▸ 課題 A:
次の記述(i)〜(iii)は、コロイド状シリカを含むスラリーのろ過に関する下の抜粋と合っていますか？それぞれ「はい」か「いいえ」で答え、判断の根拠となる抜粋中の語句を正確に引用してください。(i) 活性白土は、スラリー1lあたり10g以上添加する。(ii) 乾式銅製錬法では、銅精鉱と溶剤を1500℃以上で熔解する。(iii) 三酸化硫黄を回収した後の廃ガスは、処理されずにそのまま大気中に放出される。

══════════

説明

コロイド状シリカを含むスラリーのろ過方法

【課題】湿式銅製錬法で得られるコロイド状シリカを含むスラリーの固液分離に関して、有機高分子凝集剤を用いることなく、効率よく固液分離できるコロイド状シリカを含むスラリーのろ過方法を提供することを課題とする。
【解決手段】コロイド状シリカを含むスラリーにコロイド状シリカを含むスラリー1lに対して10g以上の活性白土を添加して0.5〜1.5時間攪拌混合し、スラリー内に活性白土を均一に分散させ、その後にろ過する。

【発明の詳細な説明】
【技術分野】
【0001】
本発明は、コロイド状シリカを含むスラリーのろ過方法に関し、より詳しくは、湿式銅製錬法で得られるコロイド状シリカを含むスラリーの固液分離に際して、有機高分子凝集剤を用いることなく、効率よく固液分離できるコロイド状シリカを含むスラリーのろ過方法に関する。
【背景技術】
【0002】
金属硫化物より金属を得る技術としては、一般に乾式製錬法が採用されている。例えば、乾式銅製錬法では、硫化銅鉱石を粉砕し、選鉱して銅精鉱を得、この銅精鉱と溶剤とを混合して熔錬炉に装入し、1300〜1400℃で熔解し、銅をCuSとFeSとからなるマットとし、珪酸や鉄等の不純物を熔錬炉スラグとし、硫黄分を二酸化硫黄とする。マットは転炉にて酸化されてマット中の銅は粗銅にされ、鉄等の不純物は転炉スラグとされ、硫黄分は二酸化硫黄とされる。そして、粗銅は精製炉にて更に精製され、アノードに鋳造され、電解精製にかけられる。こうして銅は電気銅として回収される。
一方、転炉スラグ中には多くの銅が懸垂しているため、熔錬炉に繰り返し装入されるか、選鉱して有価物を回収し、回収した有価物を前記熔錬炉に装入する。そして、熔錬炉スラグは、電気炉にてスラグ中に懸垂しているマット分を分離された後、水砕され、建材や埋め立て材として系外に払い出される。分離されたマット分は転炉に装入され、銅が回収される。
また、熔錬炉や転炉から排出される二酸化硫黄を含む廃ガスは、洗浄され、乾燥された後、触媒を用いて三酸化硫黄に転換され、硫酸として回収される。三酸化硫黄を回収した後の廃ガスは、無害化処理されて大気中に放出される。
したがって、乾式銅製錬法では、高温の熔体を取り扱うこと、二酸化硫黄を回収する設備を設置することは不可欠となり、作業環境や公害防止等環境面への高度な配慮が不可欠となる。
【0003】
こうした問題を解消すべく、近年では銅精鉱に酸を接触させて銅を浸出し、得た浸出液中の銅を回収する湿式銅製錬法の研究が行なわれてきている。

══════════

▸ 課題 B:
下に続く行のうち、「1015x471 pixels.」を含む行で始まり「Action: tap(79, 42)」を含む行で終わる部分を、両端の行も含めて一字一句そのまま書き写してください。

▸ 入力:
══════════

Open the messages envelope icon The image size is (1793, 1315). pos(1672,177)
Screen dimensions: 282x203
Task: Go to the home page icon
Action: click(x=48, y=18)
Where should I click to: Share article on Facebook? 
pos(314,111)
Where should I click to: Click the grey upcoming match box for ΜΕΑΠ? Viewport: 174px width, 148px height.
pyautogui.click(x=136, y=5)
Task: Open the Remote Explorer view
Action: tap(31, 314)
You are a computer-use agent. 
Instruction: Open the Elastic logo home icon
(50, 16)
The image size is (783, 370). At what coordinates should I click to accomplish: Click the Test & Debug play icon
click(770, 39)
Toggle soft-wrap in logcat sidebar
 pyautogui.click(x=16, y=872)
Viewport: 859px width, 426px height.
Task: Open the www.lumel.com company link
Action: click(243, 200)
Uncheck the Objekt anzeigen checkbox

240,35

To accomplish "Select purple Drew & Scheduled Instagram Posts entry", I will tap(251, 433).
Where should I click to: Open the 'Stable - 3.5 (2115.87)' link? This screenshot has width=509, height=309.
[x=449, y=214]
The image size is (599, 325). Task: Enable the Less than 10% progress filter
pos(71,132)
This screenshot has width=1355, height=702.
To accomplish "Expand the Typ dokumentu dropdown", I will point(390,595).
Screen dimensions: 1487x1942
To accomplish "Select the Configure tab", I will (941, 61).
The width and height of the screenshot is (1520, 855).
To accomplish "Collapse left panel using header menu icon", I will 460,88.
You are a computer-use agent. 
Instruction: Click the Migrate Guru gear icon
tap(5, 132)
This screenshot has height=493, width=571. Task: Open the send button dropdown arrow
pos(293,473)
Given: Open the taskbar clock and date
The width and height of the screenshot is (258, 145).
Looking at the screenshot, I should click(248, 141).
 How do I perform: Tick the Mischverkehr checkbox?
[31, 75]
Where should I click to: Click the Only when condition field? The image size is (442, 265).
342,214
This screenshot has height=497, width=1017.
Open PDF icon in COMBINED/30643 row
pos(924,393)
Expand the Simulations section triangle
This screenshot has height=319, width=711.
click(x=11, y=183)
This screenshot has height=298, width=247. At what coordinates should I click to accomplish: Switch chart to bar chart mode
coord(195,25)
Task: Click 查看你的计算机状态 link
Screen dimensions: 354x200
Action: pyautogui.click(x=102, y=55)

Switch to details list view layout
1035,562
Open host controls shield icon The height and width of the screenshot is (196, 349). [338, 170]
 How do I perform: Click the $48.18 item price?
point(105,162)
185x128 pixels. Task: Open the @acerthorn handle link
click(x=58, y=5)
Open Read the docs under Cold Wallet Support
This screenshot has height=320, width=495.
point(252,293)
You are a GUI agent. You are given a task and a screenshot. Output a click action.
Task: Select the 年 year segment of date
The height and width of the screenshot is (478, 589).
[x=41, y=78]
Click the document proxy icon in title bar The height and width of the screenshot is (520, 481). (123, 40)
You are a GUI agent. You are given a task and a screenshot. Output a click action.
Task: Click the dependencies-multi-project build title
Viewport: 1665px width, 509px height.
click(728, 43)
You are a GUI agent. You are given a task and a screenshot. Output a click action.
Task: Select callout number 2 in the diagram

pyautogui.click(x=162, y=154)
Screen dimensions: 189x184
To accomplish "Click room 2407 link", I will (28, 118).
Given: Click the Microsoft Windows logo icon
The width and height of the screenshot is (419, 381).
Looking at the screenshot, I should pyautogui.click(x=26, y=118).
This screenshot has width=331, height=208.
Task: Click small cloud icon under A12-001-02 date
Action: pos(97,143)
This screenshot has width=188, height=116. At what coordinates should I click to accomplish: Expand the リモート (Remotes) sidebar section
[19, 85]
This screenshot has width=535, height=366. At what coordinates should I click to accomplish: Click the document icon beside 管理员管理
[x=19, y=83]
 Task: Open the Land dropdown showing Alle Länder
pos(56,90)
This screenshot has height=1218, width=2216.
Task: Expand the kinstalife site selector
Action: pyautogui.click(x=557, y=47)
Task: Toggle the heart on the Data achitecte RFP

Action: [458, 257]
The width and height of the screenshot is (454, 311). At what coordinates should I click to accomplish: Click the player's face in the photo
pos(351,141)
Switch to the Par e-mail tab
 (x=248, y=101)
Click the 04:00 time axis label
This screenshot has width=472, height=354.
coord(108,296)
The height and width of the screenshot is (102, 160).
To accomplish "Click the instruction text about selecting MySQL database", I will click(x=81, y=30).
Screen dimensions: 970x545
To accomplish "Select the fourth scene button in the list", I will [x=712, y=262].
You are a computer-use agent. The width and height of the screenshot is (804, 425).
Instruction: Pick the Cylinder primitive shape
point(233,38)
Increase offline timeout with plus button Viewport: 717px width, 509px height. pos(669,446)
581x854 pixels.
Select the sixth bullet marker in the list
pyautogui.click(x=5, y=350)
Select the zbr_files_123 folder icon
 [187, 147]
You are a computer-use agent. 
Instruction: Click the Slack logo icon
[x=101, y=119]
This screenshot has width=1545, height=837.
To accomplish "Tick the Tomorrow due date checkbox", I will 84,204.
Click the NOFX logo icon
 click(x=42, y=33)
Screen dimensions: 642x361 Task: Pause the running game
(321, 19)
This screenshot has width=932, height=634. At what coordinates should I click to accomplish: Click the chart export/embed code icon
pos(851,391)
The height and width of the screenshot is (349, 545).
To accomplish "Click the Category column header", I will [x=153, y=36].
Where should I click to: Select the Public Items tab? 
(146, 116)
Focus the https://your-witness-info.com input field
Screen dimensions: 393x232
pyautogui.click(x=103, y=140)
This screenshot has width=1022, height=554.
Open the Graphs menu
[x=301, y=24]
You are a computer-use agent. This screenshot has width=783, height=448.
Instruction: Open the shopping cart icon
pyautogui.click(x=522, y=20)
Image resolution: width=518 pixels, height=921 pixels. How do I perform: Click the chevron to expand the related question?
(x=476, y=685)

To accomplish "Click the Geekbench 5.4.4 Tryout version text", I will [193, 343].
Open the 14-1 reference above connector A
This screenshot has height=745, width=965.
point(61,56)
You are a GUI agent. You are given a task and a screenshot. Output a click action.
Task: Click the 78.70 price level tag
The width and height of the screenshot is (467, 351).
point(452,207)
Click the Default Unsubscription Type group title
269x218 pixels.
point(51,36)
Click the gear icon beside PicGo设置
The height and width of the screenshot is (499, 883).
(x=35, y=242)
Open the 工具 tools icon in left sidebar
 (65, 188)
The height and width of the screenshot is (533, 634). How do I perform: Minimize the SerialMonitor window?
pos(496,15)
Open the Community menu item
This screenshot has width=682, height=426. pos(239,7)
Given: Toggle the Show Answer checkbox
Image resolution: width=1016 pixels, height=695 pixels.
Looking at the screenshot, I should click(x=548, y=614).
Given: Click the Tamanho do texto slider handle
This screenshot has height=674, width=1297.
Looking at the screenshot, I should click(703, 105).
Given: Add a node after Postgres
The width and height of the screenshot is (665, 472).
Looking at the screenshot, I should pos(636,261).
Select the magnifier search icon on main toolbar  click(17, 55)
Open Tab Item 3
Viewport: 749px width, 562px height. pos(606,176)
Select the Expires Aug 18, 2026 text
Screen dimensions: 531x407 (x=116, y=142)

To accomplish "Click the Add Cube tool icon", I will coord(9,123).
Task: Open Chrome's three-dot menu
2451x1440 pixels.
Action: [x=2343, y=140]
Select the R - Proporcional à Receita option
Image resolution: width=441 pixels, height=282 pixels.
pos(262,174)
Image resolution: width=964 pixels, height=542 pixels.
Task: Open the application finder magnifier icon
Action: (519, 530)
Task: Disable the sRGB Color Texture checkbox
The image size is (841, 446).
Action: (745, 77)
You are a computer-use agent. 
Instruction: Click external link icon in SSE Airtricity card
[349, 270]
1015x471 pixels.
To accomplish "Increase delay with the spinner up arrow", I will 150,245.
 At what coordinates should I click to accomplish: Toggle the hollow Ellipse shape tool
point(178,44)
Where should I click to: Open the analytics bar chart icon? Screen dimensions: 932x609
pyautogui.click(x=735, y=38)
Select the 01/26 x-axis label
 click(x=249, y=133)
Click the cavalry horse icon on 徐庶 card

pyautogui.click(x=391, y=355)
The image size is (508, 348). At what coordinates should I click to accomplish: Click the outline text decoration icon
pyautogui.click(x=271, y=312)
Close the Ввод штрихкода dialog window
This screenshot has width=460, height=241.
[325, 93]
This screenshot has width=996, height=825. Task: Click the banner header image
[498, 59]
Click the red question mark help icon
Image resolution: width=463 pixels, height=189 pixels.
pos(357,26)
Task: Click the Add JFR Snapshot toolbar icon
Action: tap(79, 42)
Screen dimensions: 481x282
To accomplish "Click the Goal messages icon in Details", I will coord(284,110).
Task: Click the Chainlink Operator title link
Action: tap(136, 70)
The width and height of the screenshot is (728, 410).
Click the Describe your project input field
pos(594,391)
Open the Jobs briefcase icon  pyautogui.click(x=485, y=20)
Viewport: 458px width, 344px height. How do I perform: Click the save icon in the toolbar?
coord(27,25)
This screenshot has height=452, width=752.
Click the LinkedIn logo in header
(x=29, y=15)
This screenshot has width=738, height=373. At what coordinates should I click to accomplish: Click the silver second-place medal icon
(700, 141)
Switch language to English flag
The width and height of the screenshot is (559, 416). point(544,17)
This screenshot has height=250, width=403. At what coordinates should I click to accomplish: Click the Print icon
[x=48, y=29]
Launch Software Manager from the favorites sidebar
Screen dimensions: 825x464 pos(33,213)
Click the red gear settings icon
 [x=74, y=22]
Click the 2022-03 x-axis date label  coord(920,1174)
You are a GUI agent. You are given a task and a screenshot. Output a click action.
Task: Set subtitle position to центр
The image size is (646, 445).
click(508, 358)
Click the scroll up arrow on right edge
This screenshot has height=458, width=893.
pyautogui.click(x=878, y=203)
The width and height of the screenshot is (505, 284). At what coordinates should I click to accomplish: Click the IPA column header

══════════

▸ 最終回答 A:
(i) はい。「コロイド状シリカを含むスラリー1lに対して10g以上の活性白土を添加して」
(ii) いいえ。「1300〜1400℃で熔解し」
(iii) いいえ。「無害化処理されて大気中に放出される」

▸ 最終回答 B:
1015x471 pixels.
To accomplish "Increase delay with the spinner up arrow", I will 150,245.
 At what coordinates should I click to accomplish: Toggle the hollow Ellipse shape tool
point(178,44)
Where should I click to: Open the analytics bar chart icon? Screen dimensions: 932x609
pyautogui.click(x=735, y=38)
Select the 01/26 x-axis label
 click(x=249, y=133)
Click the cavalry horse icon on 徐庶 card

pyautogui.click(x=391, y=355)
The image size is (508, 348). At what coordinates should I click to accomplish: Click the outline text decoration icon
pyautogui.click(x=271, y=312)
Close the Ввод штрихкода dialog window
This screenshot has width=460, height=241.
[325, 93]
This screenshot has width=996, height=825. Task: Click the banner header image
[498, 59]
Click the red question mark help icon
Image resolution: width=463 pixels, height=189 pixels.
pos(357,26)
Task: Click the Add JFR Snapshot toolbar icon
Action: tap(79, 42)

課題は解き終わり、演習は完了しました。